Document passage ▸
Guest Commentary

Senator Brent Cotter


(Editor’s note: On February 16 Senator Brent Cotter, former Saskatchewan Deputy Minister of Justice, spoke in debate on Bill C-9 An Act To Amend The Judges Act. Cotter is a former Dalhousie law professor and dean of law at the University of Saskatchewan. Following is a partial transcription of his remarks)

I want to tell you two stories that, to my mind, humanize the questions of judicial conduct and accountability for lawyers, and especially for clients, and make the case for this very important bill.

When I was a young lawyer, for the grounds of divorce, even if uncontested, the person seeking the divorce was required to appear before a Superior Court judge and testify. I represented a woman who was seeking a divorce on the grounds of physical cruelty.

She testified that when she was having a falling-out and decided to leave her spouse, she was putting on her coat to leave when he asked, “Where are you going?” She said, “I’m leaving you and I’m going out to look for an apartment.” The man punched her in the face and knocked her off her feet. After she testified, the judge asked me what the grounds were of the physical cruelty that I was alleging, and I said that it was the punch in the face and being knocked off her feet. The judge said, “That’s not physical cruelty. She deserved that.” He dismissed her application for a divorce.

I was a young lawyer and I was mortified, quite frankly. The woman was crushed by this. There is an appeal process but that drags out the process. We found a workaround. I didn’t know what to do. I spoke to the chief justice of the court. He said he would have a quiet conversation with the judge and that was all.

I have a second example, somewhat more recent. I was representing a person who had won a $2,000 award in Small Claims Court. For some reason, the people on the other side appealed the judgment. It then went to the former County Court in Nova Scotia. The judge heard the case, required us to make a full presentation over this $2,000 and reserved judgment, that is, the judge took it under consideration.

Data ▸
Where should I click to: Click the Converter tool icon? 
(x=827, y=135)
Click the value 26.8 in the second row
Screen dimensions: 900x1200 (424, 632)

Task requirements ▸ Please sum up the guest commentary at the top of the page in two sentences.

Solution ▸ Speaking in debate on Bill C-9, Senator Brent Cotter tells two stories meant to humanize judicial conduct and accountability and to make the case for the bill. In the first, a Superior Court judge dismissed his client's divorce application, saying a punch that knocked her off her feet was not physical cruelty because "she deserved that," and the chief justice only promised a quiet conversation with the judge; in the second, a $2,000 Small Claims award was appealed to the former County Court in Nova Scotia, where the judge required a full presentation and reserved judgment.